Perspective from Steven R. Niedermeier, MD

“The most frequently symptomatic nerves that warrant nerve interface procedures are specific to the amputation level. This may guide decision-making for inclusion of [targeted muscle reinnervation] TMR and [regenerative peripheral nerve interface] RPNI at the time of the initial amputation. Failure to address these nerves may result in an increased likelihood of subsequent revision surgery,” Lt. Jeffrey A. Gibson, DO, said at the American Society for Surgery of the Hand Annual Meeting, which was held virtually.

At the meeting, Gibson, of Walter Reed Department of Surgery in Bethesda, Maryland, presented results of the retrospective study, which involved a review of electronic medical records.

Researchers found that, among 60 men and 14 women in the military who underwent 87 TMR procedures — 28 acute and 59 delayed surgeries — following 80 lower extremity amputations, nerves that needed to be addressed most frequently due to symptoms of painful neuroma or phantom limb pain were tibial and common peroneal nerves proximal to the knee, as well as the common peroneal, tibial and sural nerves distal to the knee.

Patients’ main mechanism of injury was a traumatic blast injury, according to Gibson.

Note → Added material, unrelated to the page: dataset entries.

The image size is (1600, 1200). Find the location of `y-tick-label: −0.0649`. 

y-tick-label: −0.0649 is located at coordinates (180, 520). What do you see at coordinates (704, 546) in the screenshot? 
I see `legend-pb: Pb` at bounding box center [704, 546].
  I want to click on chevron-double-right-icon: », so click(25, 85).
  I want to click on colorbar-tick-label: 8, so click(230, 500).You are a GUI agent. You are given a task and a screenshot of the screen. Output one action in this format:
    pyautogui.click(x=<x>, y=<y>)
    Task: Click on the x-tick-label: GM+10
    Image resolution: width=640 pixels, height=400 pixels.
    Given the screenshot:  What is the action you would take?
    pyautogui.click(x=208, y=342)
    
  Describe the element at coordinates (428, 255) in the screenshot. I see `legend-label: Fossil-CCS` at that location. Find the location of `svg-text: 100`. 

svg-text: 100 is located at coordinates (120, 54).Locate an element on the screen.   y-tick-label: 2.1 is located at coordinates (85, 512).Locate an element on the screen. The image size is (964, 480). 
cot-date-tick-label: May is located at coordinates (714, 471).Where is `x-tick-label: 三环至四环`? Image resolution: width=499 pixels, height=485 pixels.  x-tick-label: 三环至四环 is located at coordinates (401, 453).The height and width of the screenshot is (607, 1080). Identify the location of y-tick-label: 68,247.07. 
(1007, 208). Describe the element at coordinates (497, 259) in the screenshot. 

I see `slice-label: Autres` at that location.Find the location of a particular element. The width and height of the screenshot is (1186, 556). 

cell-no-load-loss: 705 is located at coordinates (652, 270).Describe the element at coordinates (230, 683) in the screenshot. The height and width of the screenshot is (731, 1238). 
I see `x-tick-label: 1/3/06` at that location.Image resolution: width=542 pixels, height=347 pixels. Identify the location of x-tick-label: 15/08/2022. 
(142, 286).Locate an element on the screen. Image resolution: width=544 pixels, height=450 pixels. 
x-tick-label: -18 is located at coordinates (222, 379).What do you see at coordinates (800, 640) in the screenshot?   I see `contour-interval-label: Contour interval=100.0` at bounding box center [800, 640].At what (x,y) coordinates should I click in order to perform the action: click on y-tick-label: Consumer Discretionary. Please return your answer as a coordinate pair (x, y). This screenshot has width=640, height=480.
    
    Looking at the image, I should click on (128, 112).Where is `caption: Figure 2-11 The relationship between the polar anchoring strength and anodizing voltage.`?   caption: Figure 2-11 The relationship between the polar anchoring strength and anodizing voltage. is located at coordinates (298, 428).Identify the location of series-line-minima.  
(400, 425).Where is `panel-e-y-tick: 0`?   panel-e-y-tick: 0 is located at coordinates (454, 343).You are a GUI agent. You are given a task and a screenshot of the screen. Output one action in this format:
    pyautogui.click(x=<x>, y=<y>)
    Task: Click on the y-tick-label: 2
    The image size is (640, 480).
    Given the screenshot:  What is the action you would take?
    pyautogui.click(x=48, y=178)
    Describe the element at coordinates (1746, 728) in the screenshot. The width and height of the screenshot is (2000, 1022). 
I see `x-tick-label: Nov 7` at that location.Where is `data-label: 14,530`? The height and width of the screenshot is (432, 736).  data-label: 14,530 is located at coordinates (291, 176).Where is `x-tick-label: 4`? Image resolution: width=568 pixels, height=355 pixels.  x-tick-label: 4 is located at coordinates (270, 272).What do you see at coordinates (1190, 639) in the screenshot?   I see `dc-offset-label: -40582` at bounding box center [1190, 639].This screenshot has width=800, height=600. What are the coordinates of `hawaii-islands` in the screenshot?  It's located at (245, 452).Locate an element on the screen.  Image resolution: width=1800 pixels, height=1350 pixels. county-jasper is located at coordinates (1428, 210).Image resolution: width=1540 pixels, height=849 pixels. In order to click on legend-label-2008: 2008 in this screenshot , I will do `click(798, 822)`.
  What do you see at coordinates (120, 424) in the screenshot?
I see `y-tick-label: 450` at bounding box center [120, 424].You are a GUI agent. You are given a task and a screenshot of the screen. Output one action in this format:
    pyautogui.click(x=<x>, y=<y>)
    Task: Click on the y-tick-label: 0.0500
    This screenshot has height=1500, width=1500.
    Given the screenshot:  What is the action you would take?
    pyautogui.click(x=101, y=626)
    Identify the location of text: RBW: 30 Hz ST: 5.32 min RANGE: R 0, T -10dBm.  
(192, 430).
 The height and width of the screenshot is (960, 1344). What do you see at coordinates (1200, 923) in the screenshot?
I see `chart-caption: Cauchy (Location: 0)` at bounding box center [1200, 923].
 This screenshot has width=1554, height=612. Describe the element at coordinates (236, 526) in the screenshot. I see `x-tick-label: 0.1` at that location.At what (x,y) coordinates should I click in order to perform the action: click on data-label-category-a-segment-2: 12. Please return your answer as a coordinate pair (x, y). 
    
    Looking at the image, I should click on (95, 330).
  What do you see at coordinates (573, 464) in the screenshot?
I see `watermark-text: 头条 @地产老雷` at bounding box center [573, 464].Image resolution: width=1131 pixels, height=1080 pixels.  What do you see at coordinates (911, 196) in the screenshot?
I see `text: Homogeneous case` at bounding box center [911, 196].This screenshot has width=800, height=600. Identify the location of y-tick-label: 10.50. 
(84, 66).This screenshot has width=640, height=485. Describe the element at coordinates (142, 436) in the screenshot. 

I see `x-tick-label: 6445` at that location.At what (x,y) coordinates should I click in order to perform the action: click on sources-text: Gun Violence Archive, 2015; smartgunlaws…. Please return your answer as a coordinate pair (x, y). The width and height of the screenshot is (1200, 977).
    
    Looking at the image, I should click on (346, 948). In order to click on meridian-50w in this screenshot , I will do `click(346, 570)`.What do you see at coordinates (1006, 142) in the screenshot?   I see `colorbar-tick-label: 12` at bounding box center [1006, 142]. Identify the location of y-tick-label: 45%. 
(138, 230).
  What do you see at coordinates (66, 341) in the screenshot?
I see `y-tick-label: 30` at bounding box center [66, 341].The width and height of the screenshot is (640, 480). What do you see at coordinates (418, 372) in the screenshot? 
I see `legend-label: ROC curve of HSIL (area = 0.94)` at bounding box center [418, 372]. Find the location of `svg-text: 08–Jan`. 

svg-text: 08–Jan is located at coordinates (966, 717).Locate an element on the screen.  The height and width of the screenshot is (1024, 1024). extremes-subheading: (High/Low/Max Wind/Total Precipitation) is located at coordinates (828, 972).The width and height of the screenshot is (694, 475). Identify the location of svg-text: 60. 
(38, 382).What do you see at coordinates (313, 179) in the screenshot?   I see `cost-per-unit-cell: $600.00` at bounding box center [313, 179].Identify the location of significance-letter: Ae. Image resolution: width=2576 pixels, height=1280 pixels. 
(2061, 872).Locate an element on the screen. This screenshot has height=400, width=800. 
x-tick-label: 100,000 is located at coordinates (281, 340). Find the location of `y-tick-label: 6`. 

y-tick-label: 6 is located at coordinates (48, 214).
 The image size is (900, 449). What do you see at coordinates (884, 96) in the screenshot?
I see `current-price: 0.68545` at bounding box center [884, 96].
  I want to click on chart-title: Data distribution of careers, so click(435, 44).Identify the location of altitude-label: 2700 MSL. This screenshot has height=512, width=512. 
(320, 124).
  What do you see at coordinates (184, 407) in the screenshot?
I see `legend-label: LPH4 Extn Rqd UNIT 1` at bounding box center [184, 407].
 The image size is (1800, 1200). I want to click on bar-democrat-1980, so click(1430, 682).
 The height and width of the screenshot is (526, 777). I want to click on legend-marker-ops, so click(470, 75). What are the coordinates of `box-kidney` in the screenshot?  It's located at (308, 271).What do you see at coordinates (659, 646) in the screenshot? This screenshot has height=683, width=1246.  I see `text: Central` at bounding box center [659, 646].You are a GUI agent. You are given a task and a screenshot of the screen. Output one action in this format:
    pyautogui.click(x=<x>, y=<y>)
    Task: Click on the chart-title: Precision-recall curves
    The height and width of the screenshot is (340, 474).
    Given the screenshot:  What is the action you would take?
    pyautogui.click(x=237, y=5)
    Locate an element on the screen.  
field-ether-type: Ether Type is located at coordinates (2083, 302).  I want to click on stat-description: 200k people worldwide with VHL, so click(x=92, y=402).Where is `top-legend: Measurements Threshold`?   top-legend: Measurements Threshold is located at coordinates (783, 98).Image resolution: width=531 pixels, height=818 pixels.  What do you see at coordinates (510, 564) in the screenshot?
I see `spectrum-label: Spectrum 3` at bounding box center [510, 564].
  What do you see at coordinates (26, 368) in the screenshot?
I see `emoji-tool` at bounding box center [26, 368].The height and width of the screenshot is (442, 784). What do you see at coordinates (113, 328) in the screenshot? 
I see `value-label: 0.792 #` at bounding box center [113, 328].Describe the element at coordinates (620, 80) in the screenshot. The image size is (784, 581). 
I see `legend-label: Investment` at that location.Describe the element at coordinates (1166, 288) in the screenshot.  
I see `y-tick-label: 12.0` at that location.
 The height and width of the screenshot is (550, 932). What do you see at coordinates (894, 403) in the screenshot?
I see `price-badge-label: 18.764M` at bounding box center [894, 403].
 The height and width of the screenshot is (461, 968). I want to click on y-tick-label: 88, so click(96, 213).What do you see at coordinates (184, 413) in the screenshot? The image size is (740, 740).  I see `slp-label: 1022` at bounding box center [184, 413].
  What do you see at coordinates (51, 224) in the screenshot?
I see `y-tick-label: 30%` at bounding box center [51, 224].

Patients were treated between January 2014 and December 2019 at a tertiary military referral center and underwent TMR and/or RPNI.

“Procedures were most frequently performed for two to three nerves,” Gibson said.

“Mean VAS pain scores decreased significantly after surgery in both the delayed and the acute group. While the final pain levels were lower for the acute group, this did not reach statistical significance. Additionally, there was no significant difference in pain outcomes when RPNI was used as part of the nerve intervention. In the delayed cohort, opiate and antiepileptic medication use decreased substantially by 6 months postoperatively in total,” he said.

Six patients, all of whom were in the delayed surgery group, underwent seven revision procedures for persistent neurologic symptoms. Their affected nerves were the tibial or common peroneal nerves, or both of these.

“Only one patient experienced a postoperative complication, which was a hematoma necessitating operative intervention,” Gibson said.

“Our current practice for TMR or RNPI at the time of the amputation is informed by these findings and procedures,” he said.